Activity:
Reproduce the entries exactly as they appear below.

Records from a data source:
--------------------
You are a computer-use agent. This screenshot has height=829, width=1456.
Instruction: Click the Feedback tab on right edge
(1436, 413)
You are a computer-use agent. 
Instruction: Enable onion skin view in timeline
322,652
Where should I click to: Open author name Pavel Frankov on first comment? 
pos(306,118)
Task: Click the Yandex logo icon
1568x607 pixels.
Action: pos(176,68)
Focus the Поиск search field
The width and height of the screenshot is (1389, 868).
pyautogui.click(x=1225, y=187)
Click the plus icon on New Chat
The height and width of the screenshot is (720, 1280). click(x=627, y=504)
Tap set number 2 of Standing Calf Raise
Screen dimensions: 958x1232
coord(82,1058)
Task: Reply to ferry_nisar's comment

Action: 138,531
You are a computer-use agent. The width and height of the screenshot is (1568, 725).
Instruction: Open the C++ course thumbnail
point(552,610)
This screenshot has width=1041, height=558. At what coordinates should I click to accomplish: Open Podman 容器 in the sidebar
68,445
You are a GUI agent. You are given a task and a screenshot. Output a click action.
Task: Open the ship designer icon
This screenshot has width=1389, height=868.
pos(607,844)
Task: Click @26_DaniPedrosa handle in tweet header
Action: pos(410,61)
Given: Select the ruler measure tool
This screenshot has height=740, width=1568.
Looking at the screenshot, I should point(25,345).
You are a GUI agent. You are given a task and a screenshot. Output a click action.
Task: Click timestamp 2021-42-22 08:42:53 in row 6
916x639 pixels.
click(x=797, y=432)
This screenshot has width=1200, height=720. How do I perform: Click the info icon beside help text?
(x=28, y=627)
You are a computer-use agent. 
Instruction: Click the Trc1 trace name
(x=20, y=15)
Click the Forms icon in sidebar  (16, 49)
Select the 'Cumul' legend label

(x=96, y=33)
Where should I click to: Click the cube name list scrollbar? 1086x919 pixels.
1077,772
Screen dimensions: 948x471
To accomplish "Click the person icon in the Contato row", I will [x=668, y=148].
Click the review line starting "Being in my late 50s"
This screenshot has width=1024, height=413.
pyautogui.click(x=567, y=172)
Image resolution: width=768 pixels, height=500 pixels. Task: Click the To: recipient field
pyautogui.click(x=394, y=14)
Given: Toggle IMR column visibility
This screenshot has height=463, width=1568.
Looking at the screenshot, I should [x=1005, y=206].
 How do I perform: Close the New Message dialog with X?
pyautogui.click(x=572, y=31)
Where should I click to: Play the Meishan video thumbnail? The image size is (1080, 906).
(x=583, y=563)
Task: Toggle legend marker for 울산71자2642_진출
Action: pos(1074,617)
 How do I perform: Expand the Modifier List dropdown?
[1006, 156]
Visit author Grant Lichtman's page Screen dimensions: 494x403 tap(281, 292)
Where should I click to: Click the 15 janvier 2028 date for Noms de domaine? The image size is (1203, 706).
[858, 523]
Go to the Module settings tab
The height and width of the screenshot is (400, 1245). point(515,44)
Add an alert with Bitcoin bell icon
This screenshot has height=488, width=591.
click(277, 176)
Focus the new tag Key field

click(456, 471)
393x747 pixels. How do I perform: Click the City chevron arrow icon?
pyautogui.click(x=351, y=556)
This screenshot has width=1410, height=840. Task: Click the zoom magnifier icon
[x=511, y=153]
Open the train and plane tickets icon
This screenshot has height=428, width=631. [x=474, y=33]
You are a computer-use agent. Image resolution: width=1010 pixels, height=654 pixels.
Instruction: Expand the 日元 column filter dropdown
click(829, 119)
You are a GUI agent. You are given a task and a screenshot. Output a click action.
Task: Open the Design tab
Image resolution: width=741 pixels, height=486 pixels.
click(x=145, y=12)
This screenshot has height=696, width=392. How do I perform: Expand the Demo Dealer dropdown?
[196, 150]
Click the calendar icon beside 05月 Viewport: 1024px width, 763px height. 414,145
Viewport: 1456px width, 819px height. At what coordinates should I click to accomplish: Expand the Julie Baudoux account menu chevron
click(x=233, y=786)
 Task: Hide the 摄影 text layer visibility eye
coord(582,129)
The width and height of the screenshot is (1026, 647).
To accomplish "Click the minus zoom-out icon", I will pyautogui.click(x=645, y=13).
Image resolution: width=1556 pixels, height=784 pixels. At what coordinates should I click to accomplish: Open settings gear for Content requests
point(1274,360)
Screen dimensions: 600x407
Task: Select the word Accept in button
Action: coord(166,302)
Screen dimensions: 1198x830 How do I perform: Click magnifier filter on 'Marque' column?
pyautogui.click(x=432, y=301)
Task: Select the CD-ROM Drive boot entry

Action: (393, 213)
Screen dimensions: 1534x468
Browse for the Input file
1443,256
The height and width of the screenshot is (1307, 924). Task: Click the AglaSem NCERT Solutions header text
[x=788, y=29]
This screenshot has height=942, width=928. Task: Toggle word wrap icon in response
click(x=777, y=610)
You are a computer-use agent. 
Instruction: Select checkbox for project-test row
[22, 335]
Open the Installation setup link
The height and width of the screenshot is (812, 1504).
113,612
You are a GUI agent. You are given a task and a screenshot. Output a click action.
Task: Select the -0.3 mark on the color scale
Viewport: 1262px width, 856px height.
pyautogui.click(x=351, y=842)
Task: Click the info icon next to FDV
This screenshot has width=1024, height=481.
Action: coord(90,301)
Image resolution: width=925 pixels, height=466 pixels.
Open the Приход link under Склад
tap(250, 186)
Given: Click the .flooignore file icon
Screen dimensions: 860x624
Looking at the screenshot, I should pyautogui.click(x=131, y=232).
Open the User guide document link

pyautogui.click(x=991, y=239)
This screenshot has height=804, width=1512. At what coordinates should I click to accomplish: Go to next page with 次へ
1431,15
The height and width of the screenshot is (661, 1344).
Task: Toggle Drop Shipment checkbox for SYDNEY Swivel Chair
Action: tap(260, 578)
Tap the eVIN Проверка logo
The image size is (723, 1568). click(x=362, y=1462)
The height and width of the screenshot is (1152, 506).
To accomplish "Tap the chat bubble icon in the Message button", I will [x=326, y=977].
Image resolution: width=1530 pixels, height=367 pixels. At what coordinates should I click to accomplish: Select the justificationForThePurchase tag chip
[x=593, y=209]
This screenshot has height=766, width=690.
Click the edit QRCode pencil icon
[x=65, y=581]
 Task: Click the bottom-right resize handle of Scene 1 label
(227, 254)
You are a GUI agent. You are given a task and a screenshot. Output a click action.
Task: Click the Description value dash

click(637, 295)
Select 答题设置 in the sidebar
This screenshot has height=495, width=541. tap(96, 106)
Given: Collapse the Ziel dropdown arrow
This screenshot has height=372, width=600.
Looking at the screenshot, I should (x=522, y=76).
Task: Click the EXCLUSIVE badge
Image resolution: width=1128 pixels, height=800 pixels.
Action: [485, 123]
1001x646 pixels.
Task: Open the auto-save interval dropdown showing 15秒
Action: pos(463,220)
--------------------
Expected answer:
You are a computer-use agent. This screenshot has height=829, width=1456.
Instruction: Click the Feedback tab on right edge
(1436, 413)
You are a computer-use agent. 
Instruction: Enable onion skin view in timeline
322,652
Where should I click to: Open author name Pavel Frankov on first comment? 
pos(306,118)
Task: Click the Yandex logo icon
1568x607 pixels.
Action: pos(176,68)
Focus the Поиск search field
The width and height of the screenshot is (1389, 868).
pyautogui.click(x=1225, y=187)
Click the plus icon on New Chat
The height and width of the screenshot is (720, 1280). click(x=627, y=504)
Tap set number 2 of Standing Calf Raise
Screen dimensions: 958x1232
coord(82,1058)
Task: Reply to ferry_nisar's comment

Action: 138,531
You are a computer-use agent. The width and height of the screenshot is (1568, 725).
Instruction: Open the C++ course thumbnail
point(552,610)
This screenshot has width=1041, height=558. At what coordinates should I click to accomplish: Open Podman 容器 in the sidebar
68,445
You are a GUI agent. You are given a task and a screenshot. Output a click action.
Task: Open the ship designer icon
This screenshot has width=1389, height=868.
pos(607,844)
Task: Click @26_DaniPedrosa handle in tweet header
Action: pos(410,61)
Given: Select the ruler measure tool
This screenshot has height=740, width=1568.
Looking at the screenshot, I should point(25,345).
You are a GUI agent. You are given a task and a screenshot. Output a click action.
Task: Click timestamp 2021-42-22 08:42:53 in row 6
916x639 pixels.
click(x=797, y=432)
This screenshot has width=1200, height=720. How do I perform: Click the info icon beside help text?
(x=28, y=627)
You are a computer-use agent. 
Instruction: Click the Trc1 trace name
(x=20, y=15)
Click the Forms icon in sidebar  (16, 49)
Select the 'Cumul' legend label

(x=96, y=33)
Where should I click to: Click the cube name list scrollbar? 1086x919 pixels.
1077,772
Screen dimensions: 948x471
To accomplish "Click the person icon in the Contato row", I will [x=668, y=148].
Click the review line starting "Being in my late 50s"
This screenshot has width=1024, height=413.
pyautogui.click(x=567, y=172)
Image resolution: width=768 pixels, height=500 pixels. Task: Click the To: recipient field
pyautogui.click(x=394, y=14)
Given: Toggle IMR column visibility
This screenshot has height=463, width=1568.
Looking at the screenshot, I should [x=1005, y=206].
 How do I perform: Close the New Message dialog with X?
pyautogui.click(x=572, y=31)
Where should I click to: Play the Meishan video thumbnail? The image size is (1080, 906).
(x=583, y=563)
Task: Toggle legend marker for 울산71자2642_진출
Action: pos(1074,617)
 How do I perform: Expand the Modifier List dropdown?
[1006, 156]
Visit author Grant Lichtman's page Screen dimensions: 494x403 tap(281, 292)
Where should I click to: Click the 15 janvier 2028 date for Noms de domaine? The image size is (1203, 706).
[858, 523]
Go to the Module settings tab
The height and width of the screenshot is (400, 1245). point(515,44)
Add an alert with Bitcoin bell icon
This screenshot has height=488, width=591.
click(277, 176)
Focus the new tag Key field

click(456, 471)
393x747 pixels. How do I perform: Click the City chevron arrow icon?
pyautogui.click(x=351, y=556)
This screenshot has width=1410, height=840. Task: Click the zoom magnifier icon
[x=511, y=153]
Open the train and plane tickets icon
This screenshot has height=428, width=631. [x=474, y=33]
You are a computer-use agent. Image resolution: width=1010 pixels, height=654 pixels.
Instruction: Expand the 日元 column filter dropdown
click(829, 119)
You are a GUI agent. You are given a task and a screenshot. Output a click action.
Task: Open the Design tab
Image resolution: width=741 pixels, height=486 pixels.
click(x=145, y=12)
This screenshot has height=696, width=392. How do I perform: Expand the Demo Dealer dropdown?
[196, 150]
Click the calendar icon beside 05月 Viewport: 1024px width, 763px height. 414,145
Viewport: 1456px width, 819px height. At what coordinates should I click to accomplish: Expand the Julie Baudoux account menu chevron
click(x=233, y=786)
 Task: Hide the 摄影 text layer visibility eye
coord(582,129)
The width and height of the screenshot is (1026, 647).
To accomplish "Click the minus zoom-out icon", I will pyautogui.click(x=645, y=13).
Image resolution: width=1556 pixels, height=784 pixels. At what coordinates should I click to accomplish: Open settings gear for Content requests
point(1274,360)
Screen dimensions: 600x407
Task: Select the word Accept in button
Action: coord(166,302)
Screen dimensions: 1198x830 How do I perform: Click magnifier filter on 'Marque' column?
pyautogui.click(x=432, y=301)
Task: Select the CD-ROM Drive boot entry

Action: (393, 213)
Screen dimensions: 1534x468
Browse for the Input file
1443,256
The height and width of the screenshot is (1307, 924). Task: Click the AglaSem NCERT Solutions header text
[x=788, y=29]
This screenshot has height=942, width=928. Task: Toggle word wrap icon in response
click(x=777, y=610)
You are a computer-use agent. 
Instruction: Select checkbox for project-test row
[22, 335]
Open the Installation setup link
The height and width of the screenshot is (812, 1504).
113,612
You are a GUI agent. You are given a task and a screenshot. Output a click action.
Task: Select the -0.3 mark on the color scale
Viewport: 1262px width, 856px height.
pyautogui.click(x=351, y=842)
Task: Click the info icon next to FDV
This screenshot has width=1024, height=481.
Action: coord(90,301)
Image resolution: width=925 pixels, height=466 pixels.
Open the Приход link under Склад
tap(250, 186)
Given: Click the .flooignore file icon
Screen dimensions: 860x624
Looking at the screenshot, I should pyautogui.click(x=131, y=232).
Open the User guide document link

pyautogui.click(x=991, y=239)
This screenshot has height=804, width=1512. At what coordinates should I click to accomplish: Go to next page with 次へ
1431,15
The height and width of the screenshot is (661, 1344).
Task: Toggle Drop Shipment checkbox for SYDNEY Swivel Chair
Action: tap(260, 578)
Tap the eVIN Проверка logo
The image size is (723, 1568). click(x=362, y=1462)
The height and width of the screenshot is (1152, 506).
To accomplish "Tap the chat bubble icon in the Message button", I will [x=326, y=977].
Image resolution: width=1530 pixels, height=367 pixels. At what coordinates should I click to accomplish: Select the justificationForThePurchase tag chip
[x=593, y=209]
This screenshot has height=766, width=690.
Click the edit QRCode pencil icon
[x=65, y=581]
 Task: Click the bottom-right resize handle of Scene 1 label
(227, 254)
You are a GUI agent. You are given a task and a screenshot. Output a click action.
Task: Click the Description value dash

click(637, 295)
Select 答题设置 in the sidebar
This screenshot has height=495, width=541. tap(96, 106)
Given: Collapse the Ziel dropdown arrow
This screenshot has height=372, width=600.
Looking at the screenshot, I should (x=522, y=76).
Task: Click the EXCLUSIVE badge
Image resolution: width=1128 pixels, height=800 pixels.
Action: [485, 123]
1001x646 pixels.
Task: Open the auto-save interval dropdown showing 15秒
Action: pos(463,220)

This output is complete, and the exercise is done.